🦔 HEDGEhog 🦔: BERT-based multi-class uncertainty cues recognition

Description

The repo contains code for fine-tuning a pretrained language model (BERT, SciBERT, etc.) for the task of multi-class classification of uncertainty cues (a.k.a hedges).

You can use the code to either:

train and evaluate your own model (see Train and evaluate); or
use my fine-tuned model to generate predictions on your data (see Predict).

I use the Simple Transformers and W&B packages to perform the fine-tuning.

Setup
Data
Performance
Usage
4.1 Train and evaluate
4.2 Predict
References

Setup

The requirements are listed in the environment.yml file. It is recommended to create a virtual environment with conda (you need to have Anaconda or Miniconda installed):

$ conda env create -f environment.yml
$ conda activate hedgehog

Data

HEDGEhog is trained and evaluated on the Szeged Uncertainty Corpus (Szarvas et al. 2012¹). The original sentence-level XML version of this dataset is available here.

The token-level version that is used in the current repo can be downloaded from here in a form of pickled pandas DataFrame's. You can download either the split sets (train.pkl 137MB, test.pkl 17MB, dev.pkl 17MB) or the full dataset (szeged_fixed.pkl 172MB).

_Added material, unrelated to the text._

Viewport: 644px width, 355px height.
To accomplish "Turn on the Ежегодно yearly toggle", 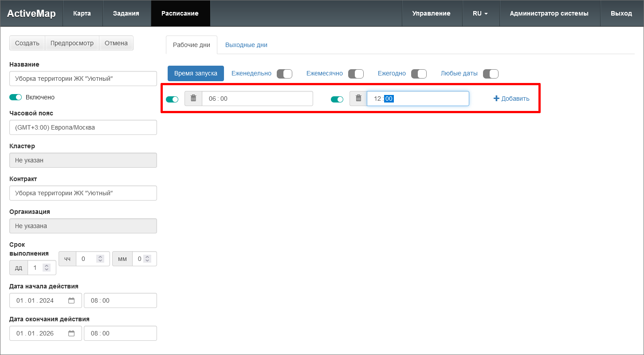I will pyautogui.click(x=419, y=74).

Each row in the df contains a token, its features (these are not relevant for HEDGEhog; they were used to train the baseline CRF model, see here), its sentence ID, and its label. The labels refer to different types of semantic uncertainty (Szarvas et al. 2012) -

Epistemic: the proposition is possible, but its truth-value cannot be decided at the moment. Example: She may be already asleep.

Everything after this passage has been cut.